Where a picture appears, leave it out, and print the rest of the records as they are.

Extracted data entries
——

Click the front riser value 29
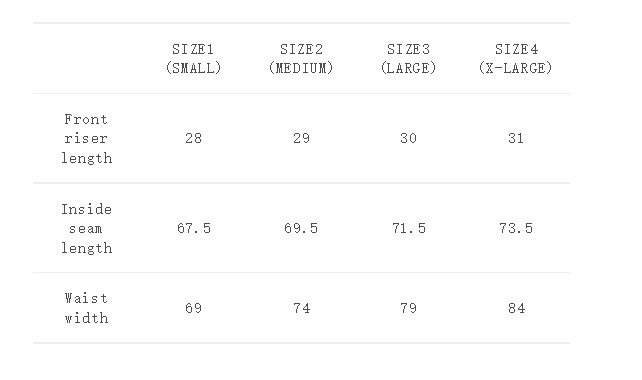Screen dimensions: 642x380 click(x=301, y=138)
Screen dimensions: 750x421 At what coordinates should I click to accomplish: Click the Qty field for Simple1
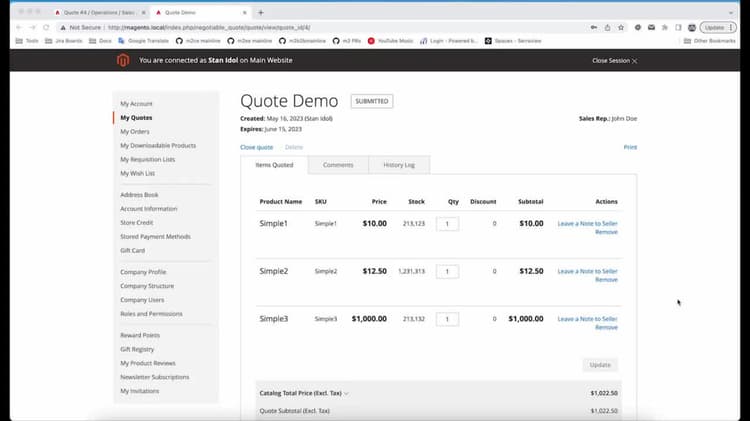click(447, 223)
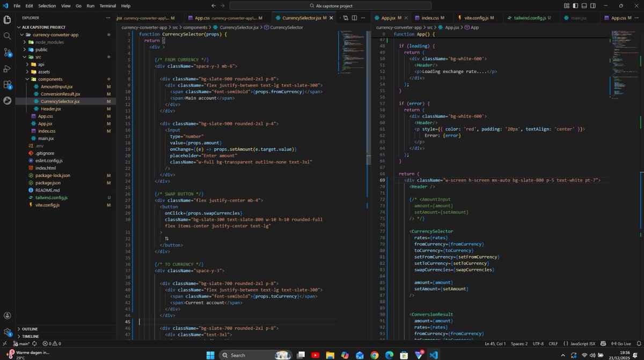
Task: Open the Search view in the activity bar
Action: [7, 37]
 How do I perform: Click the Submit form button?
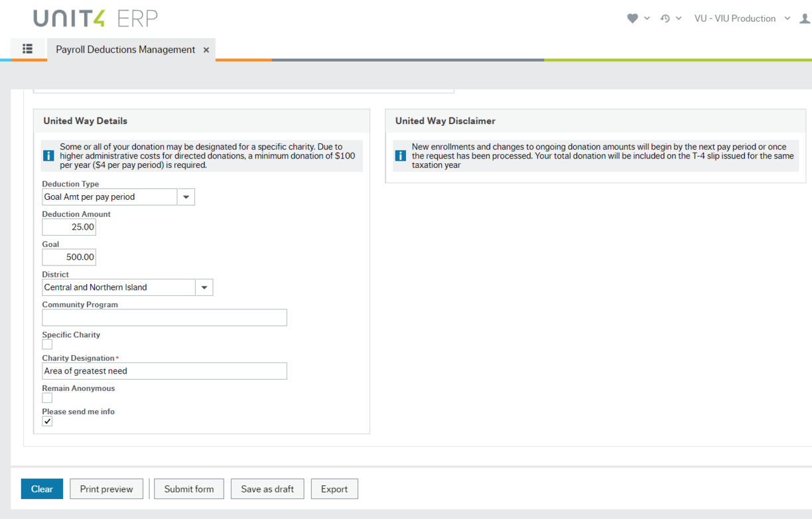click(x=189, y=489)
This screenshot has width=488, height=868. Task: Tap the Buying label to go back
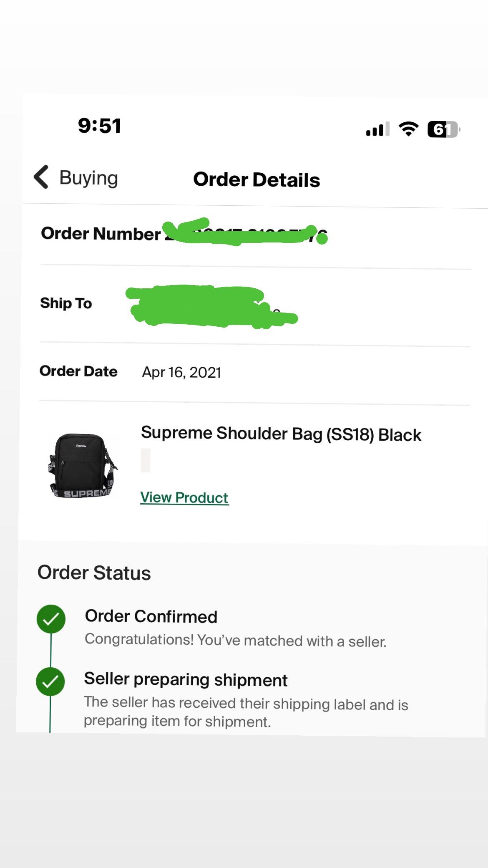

——

Response box »
Click the front riser value 29
Screen dimensions: 642x380 click(x=301, y=138)
Screen dimensions: 750x421 At what coordinates should I click to accomplish: Click the Qty field for Simple1
click(447, 223)
Task: Open the Search view in the activity bar
Action: [7, 37]
 How do I perform: Click the Submit form button?
click(x=189, y=489)
This screenshot has width=488, height=868. Task: Tap the Buying label to go back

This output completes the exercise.